The moment they were gone the lady threw up her hands. "My goodness, what happened?" she cried out. She turned to me. "I don't understand! What kind of faith, what kind of religion, what denomination are you anyway?" George and the two young men were all rejoicing, but I had to answer the lady's burning questions."

"I love Jesus, He is my Redeemer," I explained, for I always try to avoid denominational fence-building. "That's exactly what God wanted to do, to show you His great power and grace. I do believe God is planning to save your soul as well." The lady was so struck by such a thought that she became quiet.

The express train sped rapidly toward the Austrian border. We all knew there would be another confrontation with the police who checked passports on the Austrian side. We waited, as the atmosphere in the compartment grew charged with suspense and deathly quiet. Austrian police entered. "Pass Kontrol, bitte," one said briskly in German. Everyone else held up passports, while I sat as before praying silently, my head bowed.

Again I was totally ignored by the police. They closed the door. The moment they were gone the woman jumped up from her seat. "Praise the Lord!" she cried. "Praise the Lord!" One of the young men sprang up to stop her shuting. "Please be quiet!" he pleaded. "The police could hear you and come back and ask what is happening here." But the lady doctor was not to be deterred by his fears or common sense. Great joy showed on her face. "That's God!" she declared authoritatively. "Please tell us about your faith."

I could see her heart had indeed been touched to the depths. The two young men were also affected. They now revealed their own secret: neither had a visa to enter Germany where they were going to immigrate. "Please pray for us," they implored."

First, I saw their greater need. I explained a portion of scripture, Romans 10: 9-10, and led them in prayer, so that they might receive forgiveness of their sins and confess Jesus as their newfound Lord and Savior.
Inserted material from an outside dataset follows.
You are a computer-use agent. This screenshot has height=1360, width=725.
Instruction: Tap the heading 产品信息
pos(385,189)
They all, the two young men and the lady doctor, became believers before the train reached our destination. As we drew near to Vienna, I received a vision concerning their lack of visas (for they were terribly afraid they would be turned back at the border). I told them God had revealed that the police would merely glance at their unopened passports at the border but would not check them for the necessary visas. Later they wrote to me to report that it happened exactly as God had shown in the vision.

The train slowed to a stop at the station in Vienna with our compartment full of rejoicing Romanians.